Old Houses

Among the jurors of 1495 were John Dolphin and Thomas Lowe. The site of the Lowe residence is now known, but it may have been Sparkhill Farm. The Dolphin home was Swanshurst Farm. There had been a family taking its name from that place in the C 13th. In 1392 John Swanshurst was schoolmaster and chantry priest at St. Edburgha's. The Dolphins succeeded them, and it may have been the 1495 John who built the main hall at Swanshurst which survived until 1917 - though it cannot be claimed that this stood on the same site as the original farmhouse.
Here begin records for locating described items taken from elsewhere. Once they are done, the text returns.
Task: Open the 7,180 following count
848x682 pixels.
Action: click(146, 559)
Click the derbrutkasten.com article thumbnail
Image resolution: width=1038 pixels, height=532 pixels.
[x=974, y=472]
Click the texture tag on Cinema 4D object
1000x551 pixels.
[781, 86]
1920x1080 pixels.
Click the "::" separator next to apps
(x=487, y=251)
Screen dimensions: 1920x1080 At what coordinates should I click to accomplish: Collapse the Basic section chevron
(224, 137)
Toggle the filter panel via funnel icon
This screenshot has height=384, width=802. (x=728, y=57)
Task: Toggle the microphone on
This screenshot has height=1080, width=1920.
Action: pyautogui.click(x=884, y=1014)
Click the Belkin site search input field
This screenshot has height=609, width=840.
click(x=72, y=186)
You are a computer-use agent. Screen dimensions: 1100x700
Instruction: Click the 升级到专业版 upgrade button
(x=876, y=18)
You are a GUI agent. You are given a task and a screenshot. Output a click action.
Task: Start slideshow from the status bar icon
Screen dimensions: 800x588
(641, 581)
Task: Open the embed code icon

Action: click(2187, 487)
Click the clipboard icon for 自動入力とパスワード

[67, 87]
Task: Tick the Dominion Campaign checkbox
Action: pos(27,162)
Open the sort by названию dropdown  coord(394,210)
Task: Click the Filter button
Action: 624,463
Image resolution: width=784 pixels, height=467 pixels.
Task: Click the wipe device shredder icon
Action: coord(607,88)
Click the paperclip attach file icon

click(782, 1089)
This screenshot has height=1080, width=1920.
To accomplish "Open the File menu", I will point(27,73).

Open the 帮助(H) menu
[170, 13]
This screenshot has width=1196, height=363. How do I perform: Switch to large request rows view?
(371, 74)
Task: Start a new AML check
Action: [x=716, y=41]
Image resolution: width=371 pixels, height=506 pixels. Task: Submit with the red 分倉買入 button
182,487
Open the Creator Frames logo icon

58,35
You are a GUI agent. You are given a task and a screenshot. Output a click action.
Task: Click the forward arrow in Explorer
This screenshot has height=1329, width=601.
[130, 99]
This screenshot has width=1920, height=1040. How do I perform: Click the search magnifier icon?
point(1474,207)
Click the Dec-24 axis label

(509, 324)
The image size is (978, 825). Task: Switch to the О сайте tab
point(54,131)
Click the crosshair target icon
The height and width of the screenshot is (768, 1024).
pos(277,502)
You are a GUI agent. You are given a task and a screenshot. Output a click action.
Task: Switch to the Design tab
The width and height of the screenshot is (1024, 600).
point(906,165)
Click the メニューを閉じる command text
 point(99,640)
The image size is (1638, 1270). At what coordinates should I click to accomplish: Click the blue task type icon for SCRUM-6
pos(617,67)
To the C 15th hall, which was open to the roof, a first floor with dormer windows was added, and in 1600 a close-studded wing was built alongside. About that time Ashfield Hall and Little Sarehole were built or rebuilt, both in chequerboard timbering. Grove Farm was erected perhaps as early as the C 14th, being then called Fulford (foul ford ?) Hall. A parlour wing was added in about 1600, and a service wing a half-century later. Coldbath Cottage on the Greethurst estate was probably a Stuart hunting lodge; it has, or had before its drastic modernisation, a carved Jacobean fireplace. Oldhouse Farm and Longfield Hall were of the same period. Evidence about the other known buildings is lacking, but that they were all half-timbered with thatch or Yardley-tile roofs and moated may be guessed.